— PROBLEM TO WORK ON —
Only the lines from the top of the data through the one with "Task: Click the chevron" are to be written out, each exactly as it stands.

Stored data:
.....

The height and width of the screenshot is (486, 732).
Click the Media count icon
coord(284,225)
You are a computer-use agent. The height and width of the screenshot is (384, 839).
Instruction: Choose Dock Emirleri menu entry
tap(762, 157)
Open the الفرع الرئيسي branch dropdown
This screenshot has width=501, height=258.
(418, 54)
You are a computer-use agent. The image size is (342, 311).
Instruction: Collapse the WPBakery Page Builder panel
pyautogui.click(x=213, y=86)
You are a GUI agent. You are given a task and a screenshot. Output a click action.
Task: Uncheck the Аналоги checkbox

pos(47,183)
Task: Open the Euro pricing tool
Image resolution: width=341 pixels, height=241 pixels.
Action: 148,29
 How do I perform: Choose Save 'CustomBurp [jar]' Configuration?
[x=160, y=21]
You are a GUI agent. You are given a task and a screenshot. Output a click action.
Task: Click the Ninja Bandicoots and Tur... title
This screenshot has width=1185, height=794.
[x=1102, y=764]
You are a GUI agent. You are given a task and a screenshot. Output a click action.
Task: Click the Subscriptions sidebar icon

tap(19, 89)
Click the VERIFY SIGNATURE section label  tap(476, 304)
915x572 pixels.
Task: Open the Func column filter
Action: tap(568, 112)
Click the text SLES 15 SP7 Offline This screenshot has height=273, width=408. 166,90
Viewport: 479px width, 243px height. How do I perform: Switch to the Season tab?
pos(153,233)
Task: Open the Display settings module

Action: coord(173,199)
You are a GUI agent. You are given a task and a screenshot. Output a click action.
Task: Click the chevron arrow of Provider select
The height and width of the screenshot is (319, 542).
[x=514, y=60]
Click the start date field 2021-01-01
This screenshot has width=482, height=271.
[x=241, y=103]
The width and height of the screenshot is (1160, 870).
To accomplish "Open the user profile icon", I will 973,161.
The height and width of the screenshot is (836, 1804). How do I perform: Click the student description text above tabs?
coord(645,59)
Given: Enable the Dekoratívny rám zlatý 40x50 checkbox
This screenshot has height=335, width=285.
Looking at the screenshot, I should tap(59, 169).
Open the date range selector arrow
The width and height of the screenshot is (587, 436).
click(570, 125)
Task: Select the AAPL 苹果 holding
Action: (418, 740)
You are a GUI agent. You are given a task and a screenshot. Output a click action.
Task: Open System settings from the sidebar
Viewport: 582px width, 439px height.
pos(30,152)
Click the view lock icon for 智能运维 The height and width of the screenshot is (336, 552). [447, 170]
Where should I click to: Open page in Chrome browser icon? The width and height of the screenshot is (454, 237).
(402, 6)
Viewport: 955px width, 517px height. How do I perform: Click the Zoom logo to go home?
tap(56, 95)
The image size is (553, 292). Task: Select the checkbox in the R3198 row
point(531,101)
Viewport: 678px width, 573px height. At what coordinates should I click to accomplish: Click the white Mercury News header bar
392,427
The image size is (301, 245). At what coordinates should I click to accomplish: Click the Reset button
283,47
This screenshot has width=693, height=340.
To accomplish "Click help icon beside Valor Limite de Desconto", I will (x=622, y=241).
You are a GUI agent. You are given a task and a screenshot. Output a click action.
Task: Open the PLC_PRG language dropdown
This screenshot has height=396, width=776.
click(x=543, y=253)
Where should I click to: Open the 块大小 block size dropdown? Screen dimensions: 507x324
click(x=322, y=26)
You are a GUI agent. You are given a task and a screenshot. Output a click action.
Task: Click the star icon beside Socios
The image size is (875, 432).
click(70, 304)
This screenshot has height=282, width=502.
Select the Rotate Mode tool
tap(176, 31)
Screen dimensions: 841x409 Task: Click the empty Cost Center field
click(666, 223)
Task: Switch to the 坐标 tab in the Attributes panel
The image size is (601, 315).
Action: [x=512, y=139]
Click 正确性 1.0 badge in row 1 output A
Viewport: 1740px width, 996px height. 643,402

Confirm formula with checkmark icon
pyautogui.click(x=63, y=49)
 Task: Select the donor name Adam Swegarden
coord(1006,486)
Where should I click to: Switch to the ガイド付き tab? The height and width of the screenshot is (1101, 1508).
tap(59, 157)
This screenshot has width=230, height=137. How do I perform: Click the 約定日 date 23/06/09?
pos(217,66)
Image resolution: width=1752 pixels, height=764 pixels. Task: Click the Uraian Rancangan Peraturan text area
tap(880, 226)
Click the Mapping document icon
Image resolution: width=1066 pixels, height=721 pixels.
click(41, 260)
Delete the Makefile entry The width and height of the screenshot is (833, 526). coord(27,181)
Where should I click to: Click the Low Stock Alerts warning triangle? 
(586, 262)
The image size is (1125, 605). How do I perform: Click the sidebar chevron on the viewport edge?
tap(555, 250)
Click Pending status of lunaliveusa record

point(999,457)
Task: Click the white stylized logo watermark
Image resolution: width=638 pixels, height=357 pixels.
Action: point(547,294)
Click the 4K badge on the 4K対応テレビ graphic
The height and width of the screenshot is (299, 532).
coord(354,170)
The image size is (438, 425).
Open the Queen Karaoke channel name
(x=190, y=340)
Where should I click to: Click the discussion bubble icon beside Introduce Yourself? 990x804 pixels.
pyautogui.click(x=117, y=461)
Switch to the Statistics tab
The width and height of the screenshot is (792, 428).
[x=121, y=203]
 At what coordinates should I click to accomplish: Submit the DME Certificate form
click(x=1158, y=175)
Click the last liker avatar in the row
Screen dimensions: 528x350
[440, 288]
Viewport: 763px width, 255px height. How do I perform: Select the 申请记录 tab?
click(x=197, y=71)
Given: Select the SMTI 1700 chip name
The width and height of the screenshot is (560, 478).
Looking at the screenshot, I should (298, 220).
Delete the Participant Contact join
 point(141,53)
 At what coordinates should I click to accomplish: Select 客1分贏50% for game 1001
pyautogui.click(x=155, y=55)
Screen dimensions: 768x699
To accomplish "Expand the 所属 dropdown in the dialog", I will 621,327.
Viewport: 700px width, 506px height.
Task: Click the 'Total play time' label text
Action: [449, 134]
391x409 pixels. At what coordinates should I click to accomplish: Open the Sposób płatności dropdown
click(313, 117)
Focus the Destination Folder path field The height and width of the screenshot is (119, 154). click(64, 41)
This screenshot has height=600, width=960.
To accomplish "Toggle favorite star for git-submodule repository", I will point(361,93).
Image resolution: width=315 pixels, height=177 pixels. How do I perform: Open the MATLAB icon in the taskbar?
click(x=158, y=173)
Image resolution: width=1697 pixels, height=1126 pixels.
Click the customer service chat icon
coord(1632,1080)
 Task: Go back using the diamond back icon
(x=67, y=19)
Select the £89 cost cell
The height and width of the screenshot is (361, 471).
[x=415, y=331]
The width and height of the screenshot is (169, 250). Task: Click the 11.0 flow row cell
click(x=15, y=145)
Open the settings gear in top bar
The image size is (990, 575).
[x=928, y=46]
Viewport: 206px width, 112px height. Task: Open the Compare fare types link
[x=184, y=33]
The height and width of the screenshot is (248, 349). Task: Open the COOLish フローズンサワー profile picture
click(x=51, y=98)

.....

— RESPONSE BOX —
The height and width of the screenshot is (486, 732).
Click the Media count icon
coord(284,225)
You are a computer-use agent. The height and width of the screenshot is (384, 839).
Instruction: Choose Dock Emirleri menu entry
tap(762, 157)
Open the الفرع الرئيسي branch dropdown
This screenshot has width=501, height=258.
(418, 54)
You are a computer-use agent. The image size is (342, 311).
Instruction: Collapse the WPBakery Page Builder panel
pyautogui.click(x=213, y=86)
You are a GUI agent. You are given a task and a screenshot. Output a click action.
Task: Uncheck the Аналоги checkbox

pos(47,183)
Task: Open the Euro pricing tool
Image resolution: width=341 pixels, height=241 pixels.
Action: 148,29
 How do I perform: Choose Save 'CustomBurp [jar]' Configuration?
[x=160, y=21]
You are a GUI agent. You are given a task and a screenshot. Output a click action.
Task: Click the Ninja Bandicoots and Tur... title
This screenshot has width=1185, height=794.
[x=1102, y=764]
You are a GUI agent. You are given a task and a screenshot. Output a click action.
Task: Click the Subscriptions sidebar icon

tap(19, 89)
Click the VERIFY SIGNATURE section label  tap(476, 304)
915x572 pixels.
Task: Open the Func column filter
Action: tap(568, 112)
Click the text SLES 15 SP7 Offline This screenshot has height=273, width=408. 166,90
Viewport: 479px width, 243px height. How do I perform: Switch to the Season tab?
pos(153,233)
Task: Open the Display settings module

Action: coord(173,199)
You are a GUI agent. You are given a task and a screenshot. Output a click action.
Task: Click the chevron arrow of Provider select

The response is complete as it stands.